▸ **REQUIREMENT**
From the listing below, pull out all lines with "agent" in them.

▸ **INPUT FOR THIS TASK**
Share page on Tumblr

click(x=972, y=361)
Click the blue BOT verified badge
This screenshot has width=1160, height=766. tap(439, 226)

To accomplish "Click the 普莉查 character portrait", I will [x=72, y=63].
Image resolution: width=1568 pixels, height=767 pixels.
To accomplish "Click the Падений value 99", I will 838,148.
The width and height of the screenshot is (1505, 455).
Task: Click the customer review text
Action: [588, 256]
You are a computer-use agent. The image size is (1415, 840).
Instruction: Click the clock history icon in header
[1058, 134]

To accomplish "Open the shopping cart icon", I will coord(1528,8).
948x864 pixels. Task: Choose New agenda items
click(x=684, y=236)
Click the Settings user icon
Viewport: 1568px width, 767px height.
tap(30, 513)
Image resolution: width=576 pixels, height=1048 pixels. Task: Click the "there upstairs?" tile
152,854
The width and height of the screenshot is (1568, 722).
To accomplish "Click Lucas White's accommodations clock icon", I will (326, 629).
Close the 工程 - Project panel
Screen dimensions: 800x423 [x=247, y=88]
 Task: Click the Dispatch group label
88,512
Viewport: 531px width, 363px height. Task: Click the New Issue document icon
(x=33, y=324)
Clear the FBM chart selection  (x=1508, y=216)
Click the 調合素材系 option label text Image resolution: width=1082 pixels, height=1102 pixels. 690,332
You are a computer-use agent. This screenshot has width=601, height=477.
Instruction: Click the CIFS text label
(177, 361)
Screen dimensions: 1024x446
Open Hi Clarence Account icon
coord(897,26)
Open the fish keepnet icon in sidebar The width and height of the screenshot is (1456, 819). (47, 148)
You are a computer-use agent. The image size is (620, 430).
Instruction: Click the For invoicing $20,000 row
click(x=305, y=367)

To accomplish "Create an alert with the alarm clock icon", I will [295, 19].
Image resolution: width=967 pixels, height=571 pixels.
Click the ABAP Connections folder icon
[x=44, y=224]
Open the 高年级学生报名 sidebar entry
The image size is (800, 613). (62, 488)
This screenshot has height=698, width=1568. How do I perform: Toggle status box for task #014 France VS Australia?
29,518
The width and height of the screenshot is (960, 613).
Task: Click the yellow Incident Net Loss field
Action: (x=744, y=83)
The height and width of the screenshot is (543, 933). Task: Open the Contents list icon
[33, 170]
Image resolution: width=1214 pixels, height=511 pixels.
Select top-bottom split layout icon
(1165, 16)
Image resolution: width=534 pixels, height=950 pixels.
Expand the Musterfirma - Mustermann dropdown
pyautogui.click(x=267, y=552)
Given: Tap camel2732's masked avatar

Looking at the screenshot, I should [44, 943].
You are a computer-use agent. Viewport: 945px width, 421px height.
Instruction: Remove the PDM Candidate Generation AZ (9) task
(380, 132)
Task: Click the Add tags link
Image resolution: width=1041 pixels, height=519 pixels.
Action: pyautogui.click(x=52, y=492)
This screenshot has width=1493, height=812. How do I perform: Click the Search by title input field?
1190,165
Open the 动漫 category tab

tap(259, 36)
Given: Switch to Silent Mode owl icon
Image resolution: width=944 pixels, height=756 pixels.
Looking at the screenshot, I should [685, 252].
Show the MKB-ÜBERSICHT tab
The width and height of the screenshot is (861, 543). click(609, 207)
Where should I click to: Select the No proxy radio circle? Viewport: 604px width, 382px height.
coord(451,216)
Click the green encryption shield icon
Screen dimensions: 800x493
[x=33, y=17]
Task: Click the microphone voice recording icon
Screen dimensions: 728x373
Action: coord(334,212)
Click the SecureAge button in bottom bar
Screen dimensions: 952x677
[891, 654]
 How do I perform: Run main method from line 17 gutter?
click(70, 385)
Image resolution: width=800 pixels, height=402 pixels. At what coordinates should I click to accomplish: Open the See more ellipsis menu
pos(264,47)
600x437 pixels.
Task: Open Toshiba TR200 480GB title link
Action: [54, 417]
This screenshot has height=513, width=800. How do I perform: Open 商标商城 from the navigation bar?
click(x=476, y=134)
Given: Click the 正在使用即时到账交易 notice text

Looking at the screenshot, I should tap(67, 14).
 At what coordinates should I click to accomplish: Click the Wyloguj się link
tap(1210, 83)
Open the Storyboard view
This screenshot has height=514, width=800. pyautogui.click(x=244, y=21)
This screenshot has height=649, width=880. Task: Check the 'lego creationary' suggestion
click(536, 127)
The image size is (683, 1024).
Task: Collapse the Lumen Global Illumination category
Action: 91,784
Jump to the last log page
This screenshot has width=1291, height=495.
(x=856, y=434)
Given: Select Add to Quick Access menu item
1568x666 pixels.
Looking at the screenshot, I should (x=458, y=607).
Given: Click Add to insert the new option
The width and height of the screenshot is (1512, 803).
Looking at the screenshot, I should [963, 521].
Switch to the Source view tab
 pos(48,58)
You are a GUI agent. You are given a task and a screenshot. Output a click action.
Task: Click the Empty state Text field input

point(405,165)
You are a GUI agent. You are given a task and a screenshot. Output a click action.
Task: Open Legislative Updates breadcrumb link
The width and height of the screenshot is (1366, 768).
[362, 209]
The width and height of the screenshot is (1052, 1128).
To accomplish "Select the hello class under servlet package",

▸ **RESPONSE BELOW**
You are a computer-use agent. The image size is (1415, 840).
You are a computer-use agent. This screenshot has width=601, height=477.
You are a computer-use agent. The image size is (620, 430).
You are a computer-use agent. Viewport: 945px width, 421px height.
You are a GUI agent. You are given a task and a screenshot. Output a click action.
You are a GUI agent. You are given a task and a screenshot. Output a click action.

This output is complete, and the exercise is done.